En outre de la propagande fouriériste faite en Allemagne, en Belgique, en Espagne, en Angleterre, il y avait, dans ce dernier pays surtout, groupés autour de Robert Owen, des socialistes qui se séparaient du radicalisme politique avec des arguments que nous voyons encore aujourd’hui employer par certains socialistes français.

« On a prétendu, disaient-ils en 1838, que les privilèges politiques impliquent l’amélioration et la régénération de notre organisation sociale, mais nous ne pouvons l’admettre. Contre la vérité de cette affirmation, nous avons à opposer la saisissante anomalie que présente l’Amérique, où une constitution politique fondée sur les principes du radicalisme politique coexiste avec des crises économiques, avec une classe ouvrière misérable, avec une lutte continuelle entre les classes riches et les classes pauvres. » Ils opposaient à ce tableau celui de l’Allemagne encore quasi-féodale et absolutiste, où l’on s’occupait davantage du bien-être et de l’instruction des classes populaires.

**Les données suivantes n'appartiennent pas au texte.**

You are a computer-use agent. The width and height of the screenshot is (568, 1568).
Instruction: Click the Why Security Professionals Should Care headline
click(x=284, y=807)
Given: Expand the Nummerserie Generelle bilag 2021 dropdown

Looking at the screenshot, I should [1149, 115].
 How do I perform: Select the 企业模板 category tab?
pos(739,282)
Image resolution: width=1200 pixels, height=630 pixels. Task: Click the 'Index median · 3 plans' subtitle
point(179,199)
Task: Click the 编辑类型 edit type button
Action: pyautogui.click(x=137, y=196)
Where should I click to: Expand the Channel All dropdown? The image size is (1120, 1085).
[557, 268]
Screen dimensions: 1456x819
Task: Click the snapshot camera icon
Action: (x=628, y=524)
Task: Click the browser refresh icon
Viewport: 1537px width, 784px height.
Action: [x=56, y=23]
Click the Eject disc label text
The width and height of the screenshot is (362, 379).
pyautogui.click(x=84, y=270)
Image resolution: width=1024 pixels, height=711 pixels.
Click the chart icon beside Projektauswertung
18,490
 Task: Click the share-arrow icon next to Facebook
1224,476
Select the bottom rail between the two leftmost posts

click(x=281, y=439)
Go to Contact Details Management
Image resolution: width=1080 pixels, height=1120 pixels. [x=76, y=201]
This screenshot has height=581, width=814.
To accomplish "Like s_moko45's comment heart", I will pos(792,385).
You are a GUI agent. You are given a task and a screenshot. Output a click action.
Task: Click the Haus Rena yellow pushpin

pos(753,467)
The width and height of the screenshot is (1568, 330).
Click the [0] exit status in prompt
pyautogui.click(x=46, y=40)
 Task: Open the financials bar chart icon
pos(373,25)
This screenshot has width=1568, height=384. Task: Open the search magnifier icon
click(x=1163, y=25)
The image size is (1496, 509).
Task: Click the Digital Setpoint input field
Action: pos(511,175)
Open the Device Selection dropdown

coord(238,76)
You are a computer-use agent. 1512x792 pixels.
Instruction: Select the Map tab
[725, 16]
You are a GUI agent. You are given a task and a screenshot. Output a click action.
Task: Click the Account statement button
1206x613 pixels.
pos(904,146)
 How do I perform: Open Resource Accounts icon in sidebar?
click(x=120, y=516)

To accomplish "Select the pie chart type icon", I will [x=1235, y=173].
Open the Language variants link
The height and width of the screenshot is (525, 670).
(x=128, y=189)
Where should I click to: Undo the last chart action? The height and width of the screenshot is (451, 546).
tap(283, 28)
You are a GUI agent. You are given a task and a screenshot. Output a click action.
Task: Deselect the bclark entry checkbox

Les communistes de l’école de Robert Owen n’étaient pas tous partisans de cet indifférentisme politique. Owen lui-même avait pris part, et une part active, à l’ardente lutte menée par les trades unions. Puis il avait répudié la grève comme il répudiait l’action politique. Il fallait fonder des villages communistes sur le modèle qu’il avait établi à New-Lanark, puis à New-Harmony, et compter sur la force de propagande de l’exemple. De l’immense tâche entreprise par le grand communiste anglais, il reste aujourd’hui une puissante organisation de coopératives de consommation, qui ne réalisent certes pas l’idéal communiste de Robert Owen, mais sont l’école pratique où le génie de la classe ouvrière anglaise se prépare patiemment à exercer la souveraineté économique.

L’Angleterre ayant été le premier théâtre du développement capitaliste et du machinisme, fut également le premier théâtre des luttes de classes du XIXe siècle. Groupés par milliers dans les manufactures, puis refoulés de ces manufactures par les machines, coupeuses de bras, les ouvriers, dès 1814, à Sheffield et à Nottingham, ensuite à Manchester, et un peu partout pendant une quinzaine d’années, s’ameutaient, brisaient les machines, incendiaient les ateliers, subissaient des répressions féroces. Mais tout de même leur nombre affirmé en force par leur union leur donnait le droit syndical.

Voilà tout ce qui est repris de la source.